Other things we tried is fiddling with these options in my.cnf:

innodb_table_locks
innodb_rollback_on_timeout
innodb_thread_concurrency

None of those did anything to alleviate the problem.

This problem is 100% reproducible here.

How to repeat:
- Setup master-master replication with heartbeat for HA
- Run a batch provision of inserts and updates
- During the provisioning, do a failover with /usr/lib/heartbeat/hb_standby
- Watch the mysql server choke on the lock

Suggested fix:
No idea :(
[11 Nov 2008 16:19] Susanne Ebrecht
Many thanks for writing a bug report.

Both versions are very old.

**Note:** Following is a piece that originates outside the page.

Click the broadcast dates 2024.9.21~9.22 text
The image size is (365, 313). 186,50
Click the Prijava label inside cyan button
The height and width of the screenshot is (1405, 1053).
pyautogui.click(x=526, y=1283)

Please try newer version MySQL 5.0.67 or 5.1.29.
[12 Dec 2008 0:00] Bugs System
No feedback was provided for this bug for over a month, so it is
being suspended automatically. If you are able to provide the
information that was originally requested, please do so and change
the status of the bug back to "Open".